In the future brain cancer patients may no longer need to undergo biopsies thanks to Artificial Intelligence (AI).
Brain cancer patients may be able to avoid needing to go under the knife for a biopsy in order to determine the best treatment for their tumours thanks to AI that can identify a specific brain mutation in a glioma tumour by examining 3D images of the brain with 97% accuracy.
The study, conducted by UT Southwestern, shows that such technology could potentially eliminate the common practice of pre-treatment surgeries in which glioma samples are taken and analysed to choose an appropriate therapy.
The study was published in Neuro-Oncology.
An accurate method of assessment
The study used a deep-learning network and standard magnetic resonance imaging (MRI) to detect the status of a gene called isocitrate dehydrogenase (IDH), which produces an enzyme that in mutated form may trigger tumour growth in the brain.
Joseph Maldjian, chief of neuroradiology at UT Southwestern’s O’Donnell Brain Institute, said: “Knowing a particular mutation status in gliomas is important in determining prognosis and treatment strategies. The ability to determine this status using just conventional imaging and AI is a great leap forward.”
As obtaining an adequate biopsy sample can sometimes be time consuming and risky – particularly if tumours are difficult to access – researchers have been studying non-surgical strategies to identify IDH mutation status.

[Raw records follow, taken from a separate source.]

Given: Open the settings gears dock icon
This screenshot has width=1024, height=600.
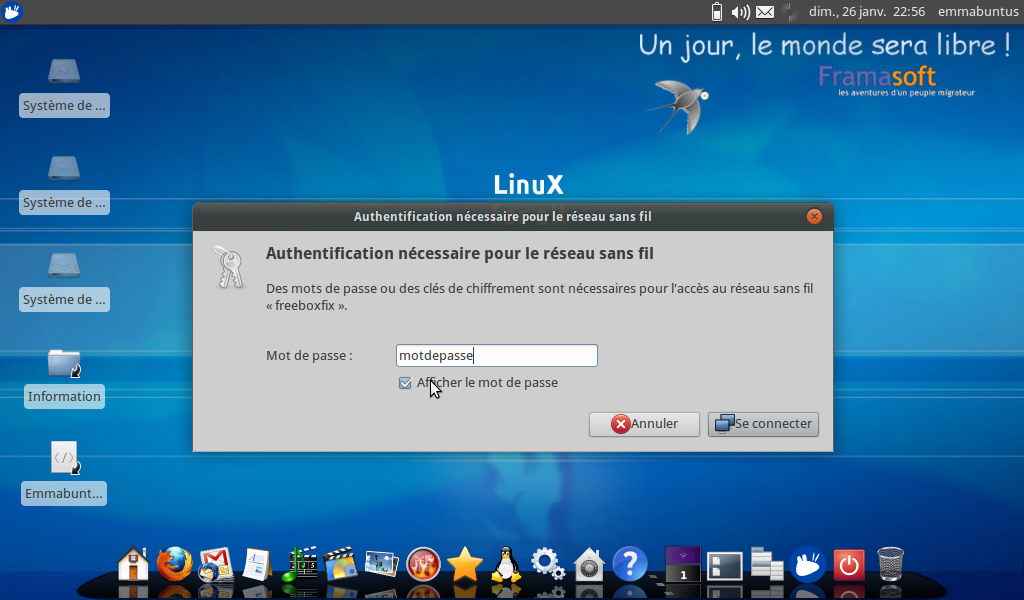Looking at the screenshot, I should (x=547, y=565).
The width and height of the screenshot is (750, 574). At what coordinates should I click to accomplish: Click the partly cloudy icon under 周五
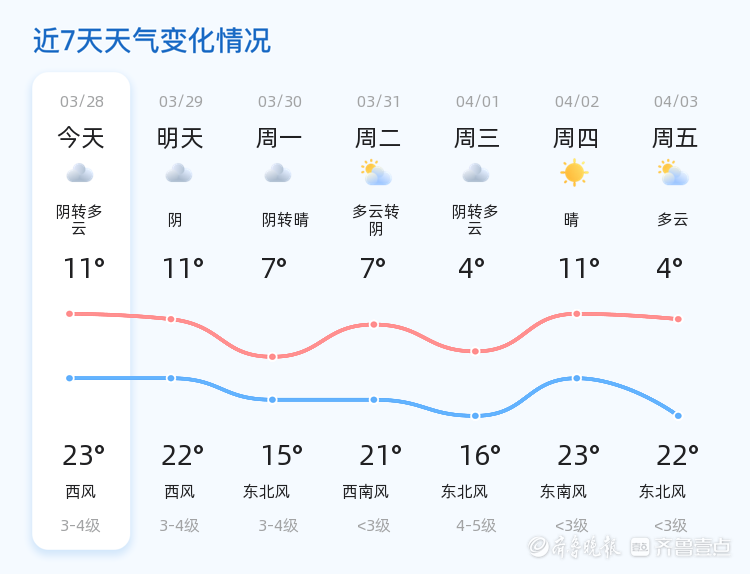674,173
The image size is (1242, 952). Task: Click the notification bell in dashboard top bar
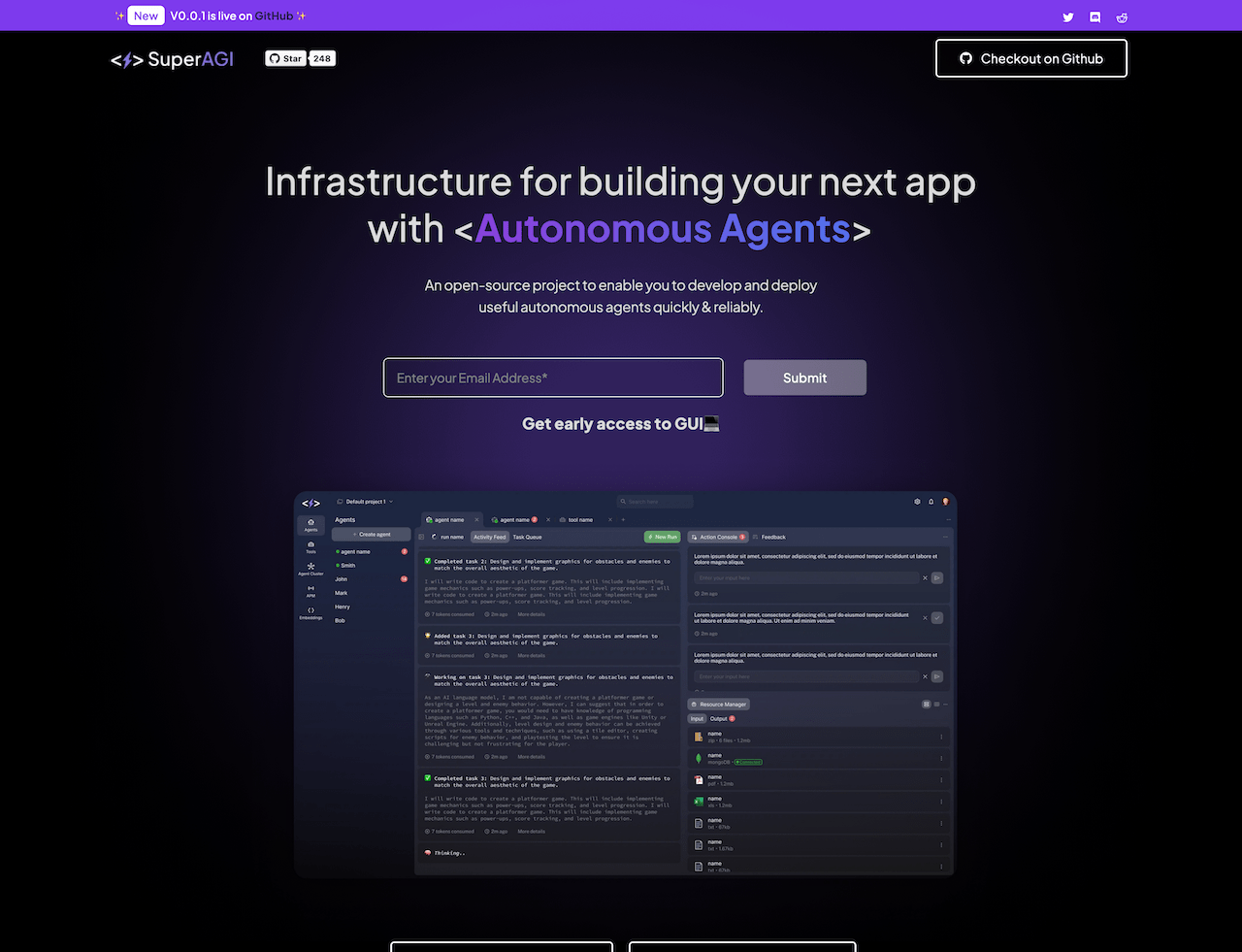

“The beauty of this new deep-learning model is its simplicity and high degree of accuracy”, says Maldjian, adding that similar methods may be used to identify other important molecular markers for various cancers. “We’ve removed additional pre-processing steps and created an ideal scenario for easily transitioning this into clinical care by using images that are routinely acquired”.
The IDH mutation status helps doctors decide on a combination of treatments most suitable for the patient, from chemotherapy and radiation therapy to surgery, to remove the tumour.

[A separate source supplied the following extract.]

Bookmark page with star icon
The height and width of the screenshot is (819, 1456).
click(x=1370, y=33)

To improve the process of detecting enzyme mutations and deciding on appropriate therapy, Maldjian’s team developed two deep-learning networks that analysed imaging data from a publicly available database of more than 200 brain cancer patients.
One network used only one series from the MRI (T2-weighted images), while the other used multiple image types from the MRI. The two networks achieved nearly the same accuracy, suggesting that the process of detecting IDH mutations could be significantly streamlined by using only the T2-weighted images.
Treatment without operating
Next, the team will be testing the deep-learning model on larger datasets for additional validation before deciding whether to incorporate the technique into clinical care.
Researchers are also hoping to develop medications to inhibit IDH through ongoing national clinical trials. If effective, these inhibitors could combine with AI-imaging techniques to overhaul how some brain cancers are assessed and treated.
“In the big picture, we may be able to treat some gliomas without operating on a patient,” Maldjian says. “We would use AI to detect an IDH-mutated glioma, then use IDH inhibitors to slow down or reverse the tumour growth. The field of radio-genomics is exploding with possibilities.”